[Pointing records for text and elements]
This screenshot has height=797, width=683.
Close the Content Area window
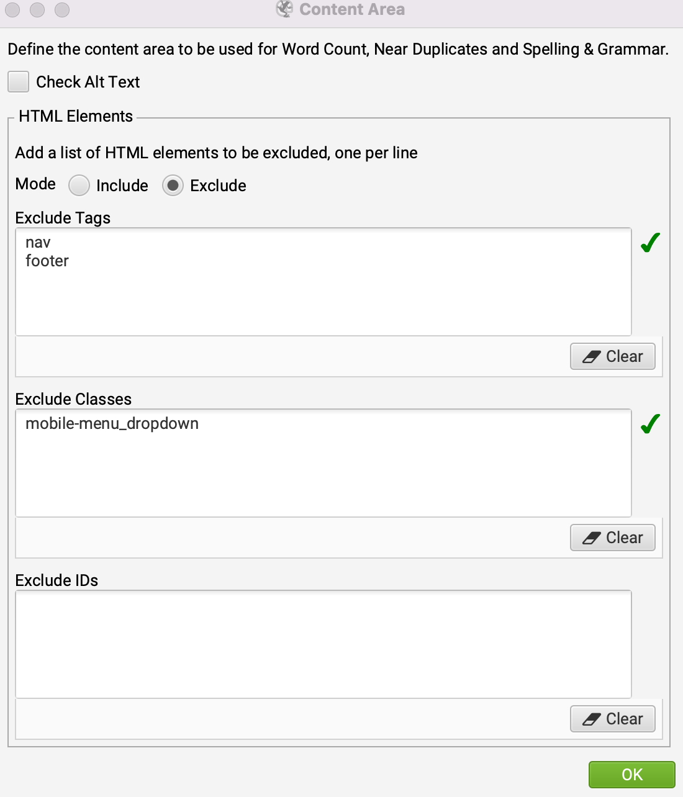[x=12, y=10]
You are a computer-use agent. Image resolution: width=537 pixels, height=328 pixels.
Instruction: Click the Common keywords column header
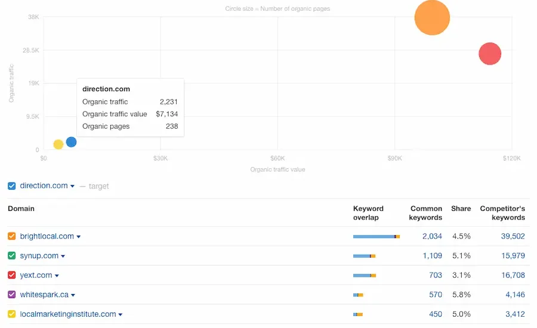426,213
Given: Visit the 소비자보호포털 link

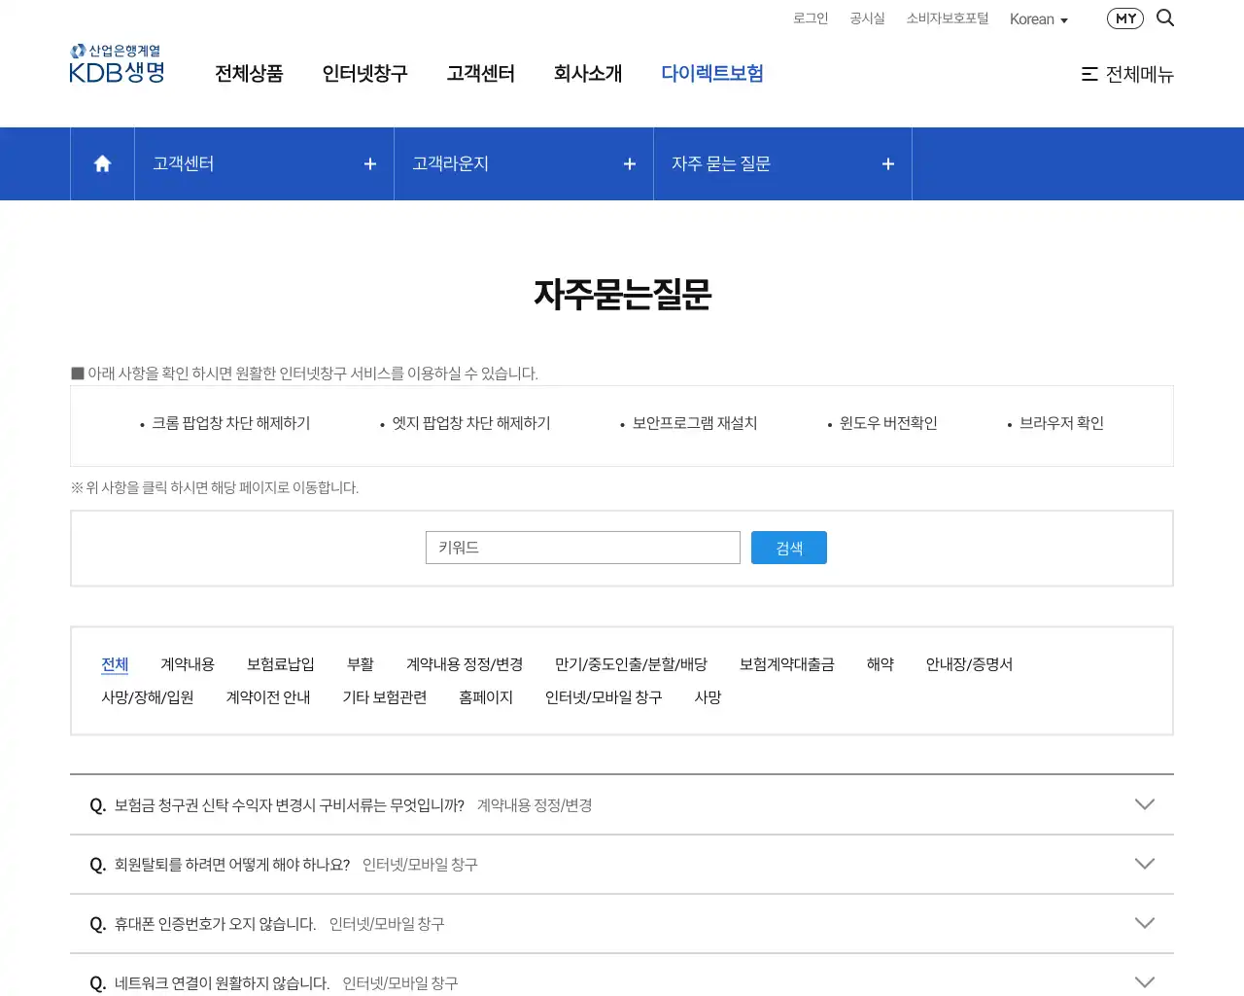Looking at the screenshot, I should [x=947, y=18].
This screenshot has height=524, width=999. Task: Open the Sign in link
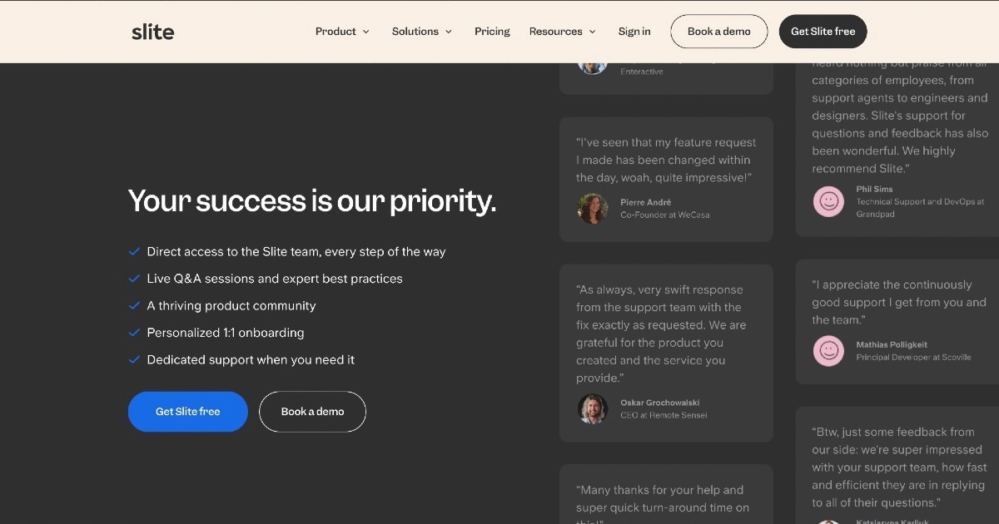coord(634,32)
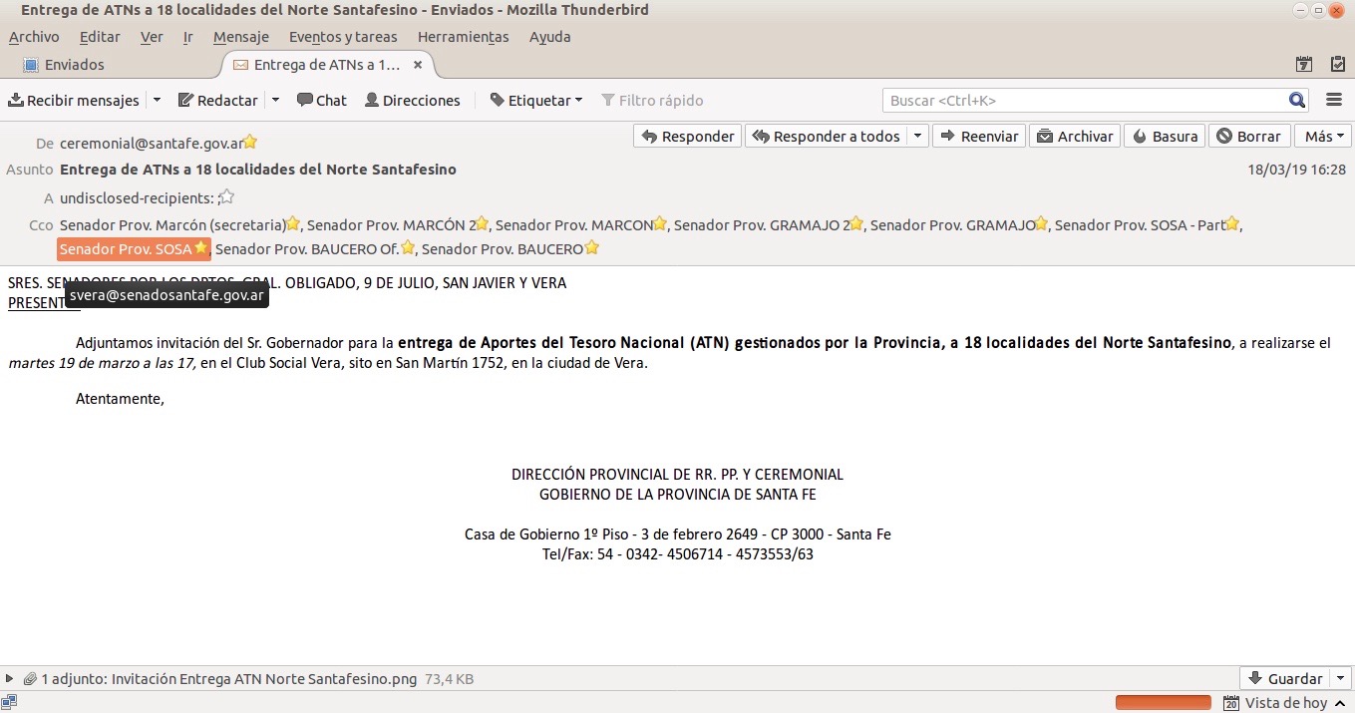Image resolution: width=1355 pixels, height=713 pixels.
Task: Open the Direcciones address book
Action: pyautogui.click(x=412, y=101)
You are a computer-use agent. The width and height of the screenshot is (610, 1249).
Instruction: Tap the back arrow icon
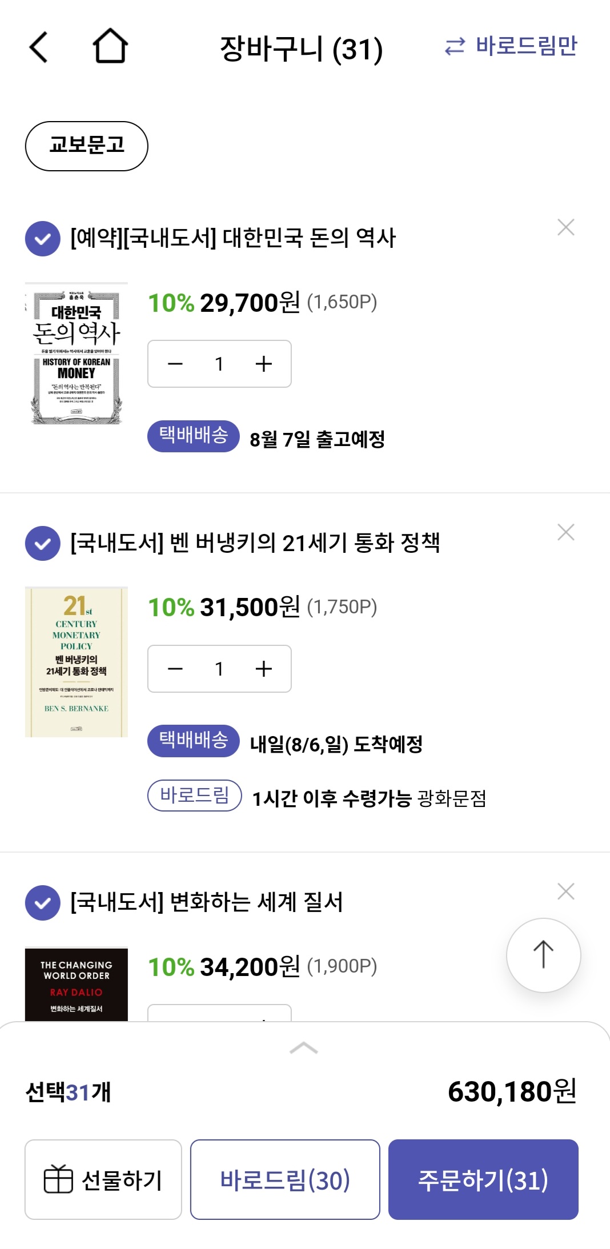coord(38,47)
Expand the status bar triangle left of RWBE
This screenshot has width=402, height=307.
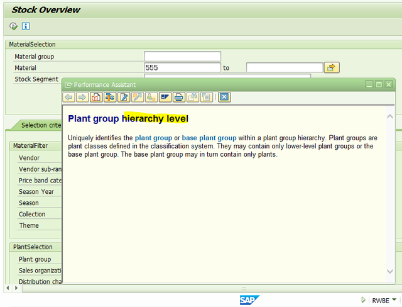coord(363,300)
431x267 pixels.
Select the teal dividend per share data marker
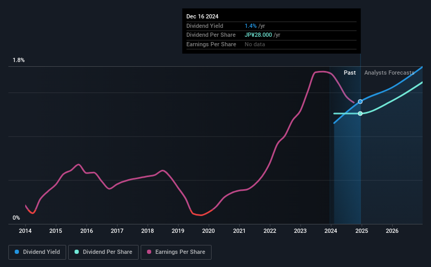coord(360,114)
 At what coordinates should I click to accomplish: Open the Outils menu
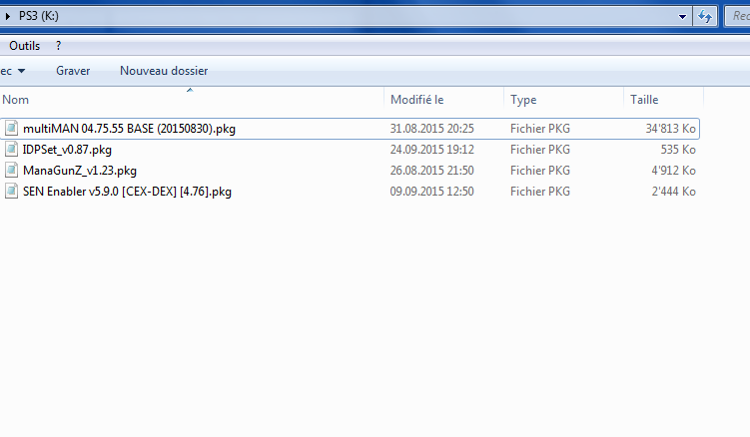pos(24,46)
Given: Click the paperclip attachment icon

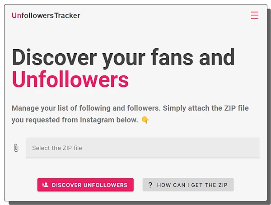Looking at the screenshot, I should coord(16,148).
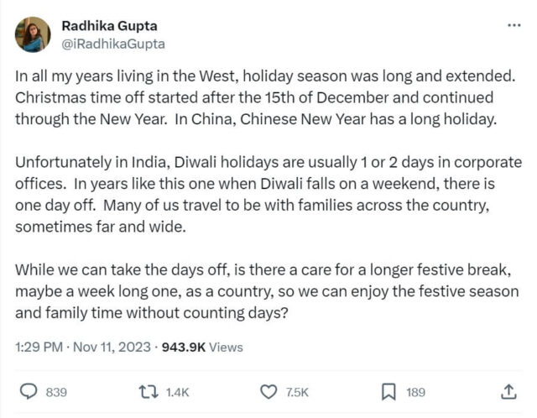Click the 1:29 PM timestamp
Image resolution: width=537 pixels, height=418 pixels.
click(39, 347)
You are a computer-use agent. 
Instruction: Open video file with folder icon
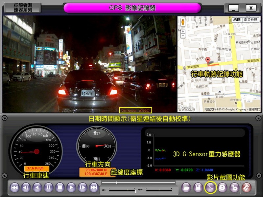click(186, 187)
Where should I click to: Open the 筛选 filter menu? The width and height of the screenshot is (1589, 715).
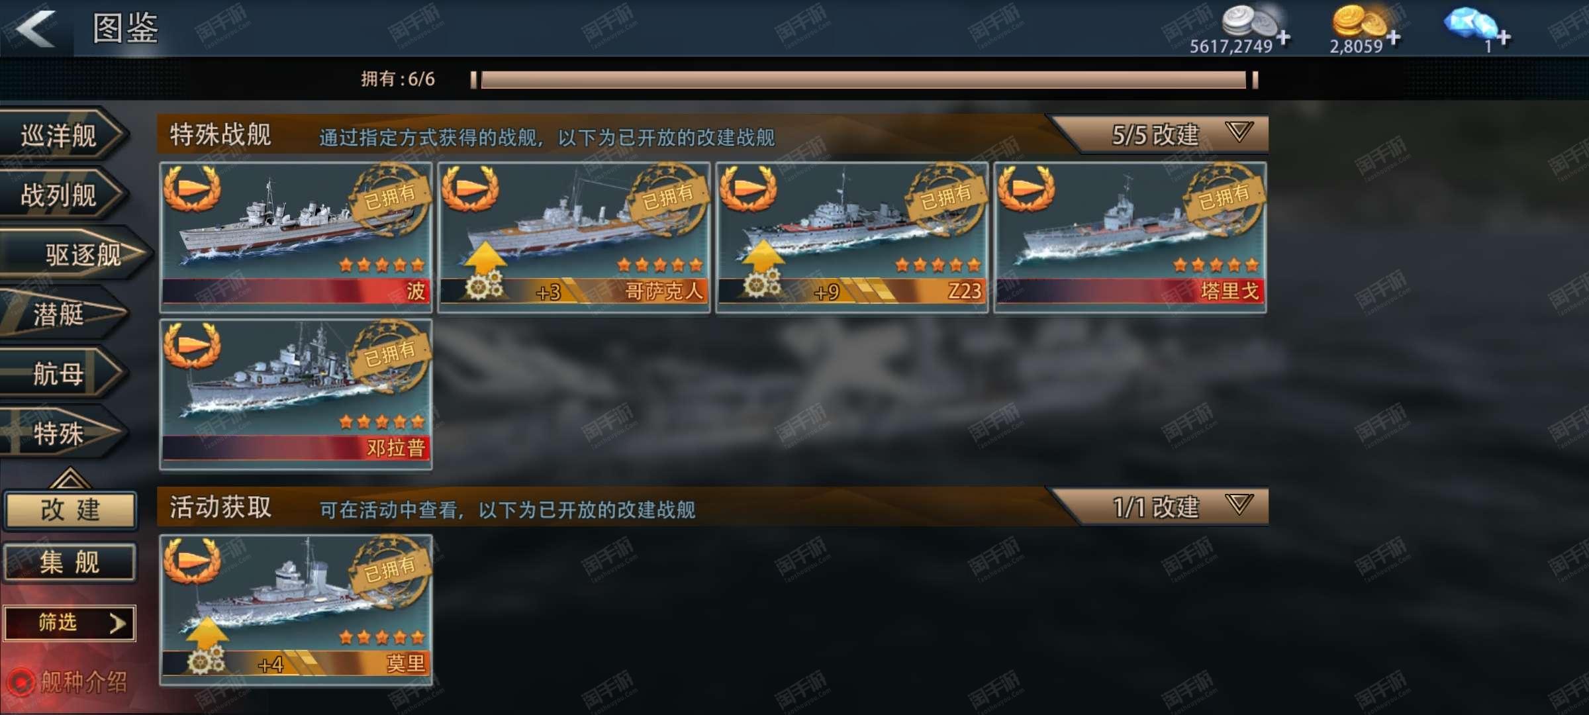coord(70,623)
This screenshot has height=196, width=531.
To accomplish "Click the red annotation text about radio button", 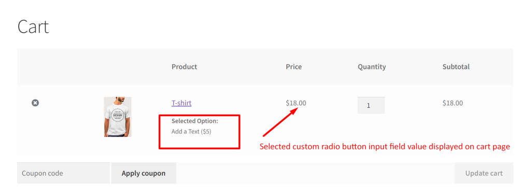I will 385,147.
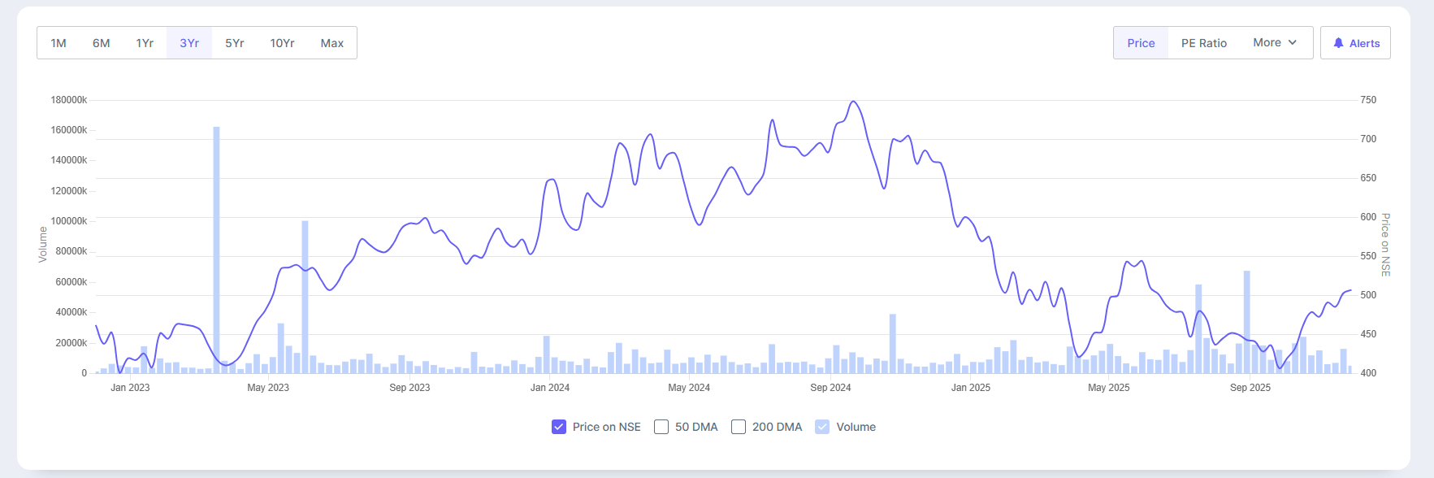Choose the 1Yr time range
Viewport: 1434px width, 478px height.
coord(145,43)
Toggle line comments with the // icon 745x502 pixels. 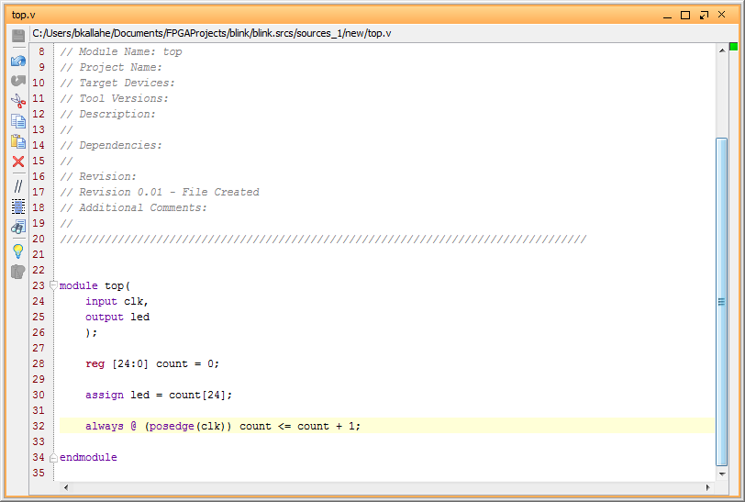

WRITTEN REQUEST - Retype the lines beginning with the line that contains "431x267 pixels." and continuing through the line that contains "click(39, 347)", keeping them unchanged and leaving out the pictures.

ANSWER TO THIS EXERCISE -
431x267 pixels.
Select the teal dividend per share data marker
coord(360,114)
 At what coordinates should I click to accomplish: Open the Outils menu
pos(24,46)
Given: Click the paperclip attachment icon

Looking at the screenshot, I should coord(16,148).
Click the 1:29 PM timestamp
Image resolution: width=537 pixels, height=418 pixels.
click(39, 347)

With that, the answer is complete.